We have seen how the digital world is worsening this crisis. Platforms such as TikTok, Instagram and YouTube amplify harmful content and extreme body ideals. The Centre for Countering Digital Hate found that one in four videos recommended to simulated teenage users contained eating disorder-related content. One particularly alarming trend is so-called ‘recovery accounts’. Rather than supporting recovery, some share advice on hiding behaviours from staff or how to minimise meals.
This is not simply about individual users; it’s about algorithms designed to maximise engagement – even when that engagement harms vulnerable people. A single pause on a video can trigger a stream of increasingly harmful material. Even when users block accounts or report content, similar posts rapidly reappear under new hashtags.
We cannot continue to allow social media to act as an accelerant for a life-threatening illness. Social media companies must be held accountable for the ways their platforms deliberately encourage engagement that harms mental health.
But the online environment is only part of the picture in understanding the eating disorder crisis. We are failing to intervene early and consistently. In 2017, the Parliamentary and Health Service Ombudsman warned of avoidable deaths and systemic failings in NHS eating disorder services. It called for improved training, better coordination and cross-organisational learning. Nine years later, we are still seeing the same failures.
Across England, a significant proportion of specialist community eating disorder teams lack a consultant psychiatrist and vacancy rates for consultant posts remain high. Training across frontline services is patchy and often voluntary, specialist inpatient beds are insufficient, and adult waiting times remain unregulated.
Families are being left to navigate complex systems on their own, while watching their loved ones deteriorate.

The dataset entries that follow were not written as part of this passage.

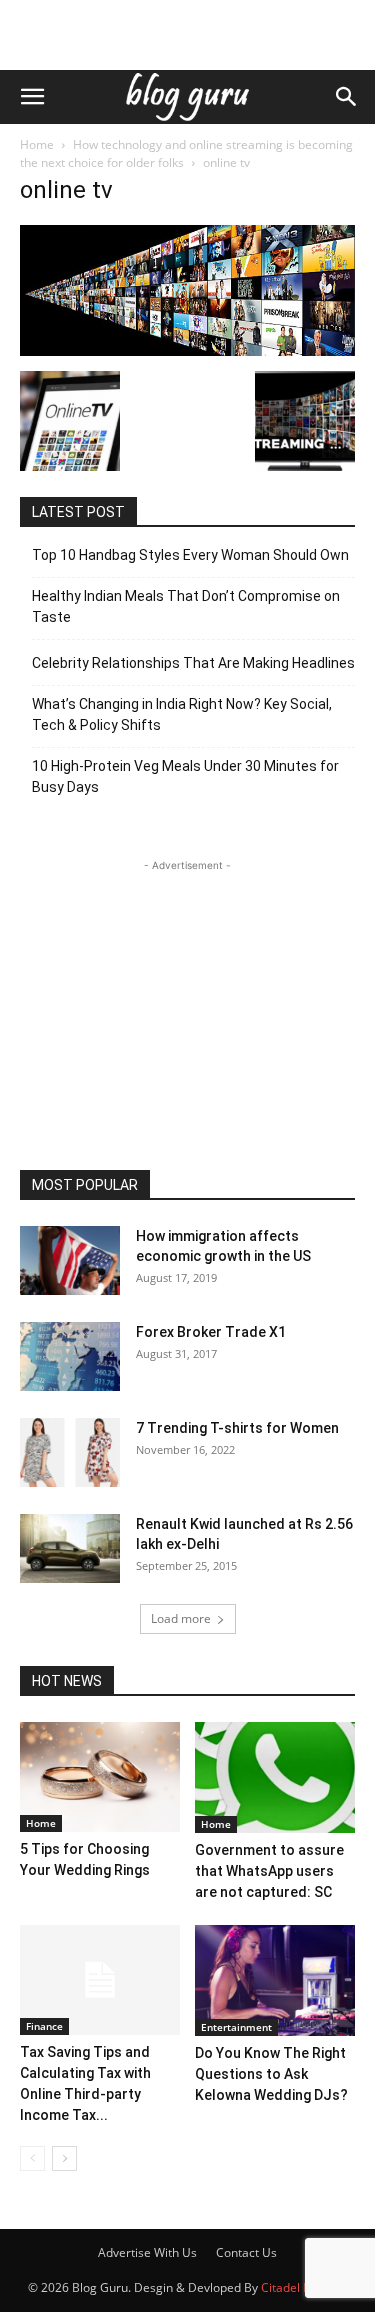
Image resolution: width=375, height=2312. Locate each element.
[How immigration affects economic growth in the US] (70, 1260)
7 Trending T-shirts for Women (237, 1428)
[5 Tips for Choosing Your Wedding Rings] (100, 1777)
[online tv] (187, 350)
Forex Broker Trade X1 (211, 1332)
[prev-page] (32, 2158)
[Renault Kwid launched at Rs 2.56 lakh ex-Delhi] (70, 1548)
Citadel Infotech (304, 2287)
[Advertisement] (188, 35)
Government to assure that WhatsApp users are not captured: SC (269, 1871)
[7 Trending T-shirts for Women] (70, 1452)
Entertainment (236, 2027)
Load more (181, 1618)
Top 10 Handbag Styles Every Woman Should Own (190, 555)
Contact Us (246, 2252)
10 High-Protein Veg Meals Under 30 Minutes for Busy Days (185, 776)
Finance (44, 2026)
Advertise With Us (147, 2252)
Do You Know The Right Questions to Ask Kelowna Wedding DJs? (271, 2074)
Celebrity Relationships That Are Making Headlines (193, 663)
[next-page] (64, 2158)
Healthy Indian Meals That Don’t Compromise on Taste (186, 606)
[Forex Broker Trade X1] (70, 1356)
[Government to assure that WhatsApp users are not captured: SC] (275, 1777)
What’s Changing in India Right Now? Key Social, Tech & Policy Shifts (182, 714)
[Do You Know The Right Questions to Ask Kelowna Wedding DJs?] (275, 1980)
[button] (32, 97)
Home (37, 144)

Eating disorders are among the most complex and deadliest mental illnesses. People with anorexia are five to six times more likely to die than the general population. Yet despite this, eating disorders receive just 1% of mental health research funding. Death recording remains inconsistent, with many cases misattributed to organ failure or suicide, leaving us blind to the true scale of the crisis.
The eating disorder community is strong, passionate, and determined. Our goal is not only to grow this community beyond those already engaged but to reach those who have not yet recognised the signs, and to speak to those who might think eating disorders are ‘someone else’s problem’, because they are not.
Eating disorders do not discriminate. This is an issue that affects every single one of us. Whether it’s a friend, a colleague, a family member, or a neighbour, eating disorders can touch any part of our lives. It is unacceptable that in 2026, we are still failing to provide the care and intervention needed to prevent death and suffering.
We know what works: early intervention reduces the need for intensive treatment, proper training saves lives, and coordinated services improve outcomes. That’s why the APPG has repeatedly called for a cross-departmental national strategy that includes mandatory workforce training, stronger online regulation, a waiting time standard for adults, accurate death recording, and sustainable research funding.
The time for awareness has passed, it’s time for action. The government must take responsibility for this escalating crisis – the cost of inaction is too high, and the consequences often deadly.